Kain Colter is a senior at Northwestern University, a pre-med student majoring in psychology with a 3.1 GPA. For the past two years, he has also been the starting quarterback for the university’s football team, where he has shown himself to be a real leader and, in the words of his academic adviser, “a wonderful example of a true student-athlete.”
One of the classes he took at Northwestern was about the modern workplace. “We were talking about unions,” he recalls. “About the steelworkers’ union, and the professional sports unions. And the teacher said it was too bad you guys don’t have the kind of protections a union can negotiate.” By “you guys,” of course, the professor meant college athletes. The light bulb went on in Colter’s head.
As an illustration of the power of an education, this story is downright heartwarming. But it could be a lot more. There is at least a chance — one doesn’t want to get too carried away at this early stage — that it could wind up triggering a momentous change in the way big-time college athletics operates. On Tuesday, Colter and the majority of his teammates petitioned the National Labor Relations Board for the right to form a union.

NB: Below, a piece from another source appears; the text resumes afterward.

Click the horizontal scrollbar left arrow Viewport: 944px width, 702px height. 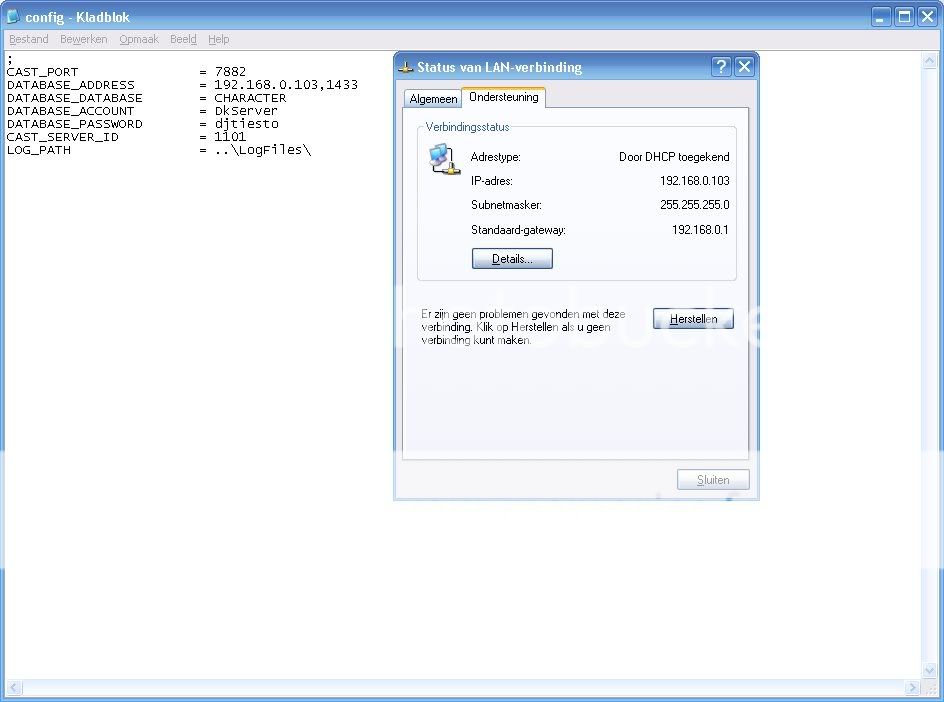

Does a union for college athletes seem far-fetched? If it does, that’s in large part because the NCAA has done such a good job over the decades of convincing America — and the courts — that because the athletes are students, they can’t possibly also be employees.
The phrase “student-athlete” was, in fact, dreamed up in the 1950s by then-NCAA President Walter Byers, after it appeared that injured athletes in several states might be allowed to get workers’ compensation. The phrase, write Nicholas Fram and T. Ward Frampton in an article in the Buffalo Law Review, was meant to “obfuscate the nature of the legal relationship at the heart of a growing commercial enterprise.”
Today, that commercial enterprise brings in not millions of dollars but billions. Yet the players not only don’t participate in the spoils, they have no voice at all. “Players need to know that they will be taken care of if they are injured,” said Ramogi Huma, president of the National College Players Association, which is aiding the Northwestern effort. Guaranteed medical care is one of a number of issues that Huma thinks a union could help ensure.
The ultimate example, noted Huma, is the controversy over concussions. “It is terrifying to think of the damage concussions can do, and see the NCAA avoiding responsibility, while the NFLPA has been making progress,” he said. (The National Football League Players Association is the union for professional football players.) Indeed, in a recent court filing in a concussion lawsuit, the NCAA’s lawyers wrote that “the NCAA denies that it has a legal duty to protect student-athletes.”
It’s worth nothing that neither Colter nor Huma is advocating that the players get paid a salary. “What we want is a seat at the table,” Huma said. What college athletes need, more than money, is an organization that will push back against the all-powerful NCAA and their own athletic departments, which are so quick to throw their players under the bus at the first hint of a problem.
The question the NLRB will have to grapple with is whether college athletes meet the criteria required to be labeled as employees. In their law review article, Fram and Frampton make the case that they do. The labor board, they note, defines employees as any “person who works for another in return for financial or other compensation.” College athletes are compensated with a scholarship. They are also beholden to a coach who — to use the board’s language again — “has the power to control and direct the employees in the material details of how the work is performed.”
Still, Fram and Frampton note that the NLRB hasn’t exactly shined in recent years. Scholars, they write, have described the board as being “largely ineffective.” In the case of another class of student workers — graduate assistants — the board wound up ruling that they did not meet the definition of employee. (Yes, there are some graduate assistants’ unions. But they were formed mostly without the help of the NLRB.) Clearly, forming a union of college athletes will be an uphill struggle.
I always thought that the idea of a union for college players was unlikely, but not for legal reasons. Athletes enroll in universities when they are 18 or 19 years old. Their careers lie ahead of them. They don’t want to do anything that might cause them to be viewed as troublemakers. Even after they realize the way the system is stacked against them, they fear retaliation should they speak up. For that reason, I assumed they would never take that first step, I thought.
Sometimes it’s nice to be proved wrong.
Joe Nocera is a columnist for The New York Times.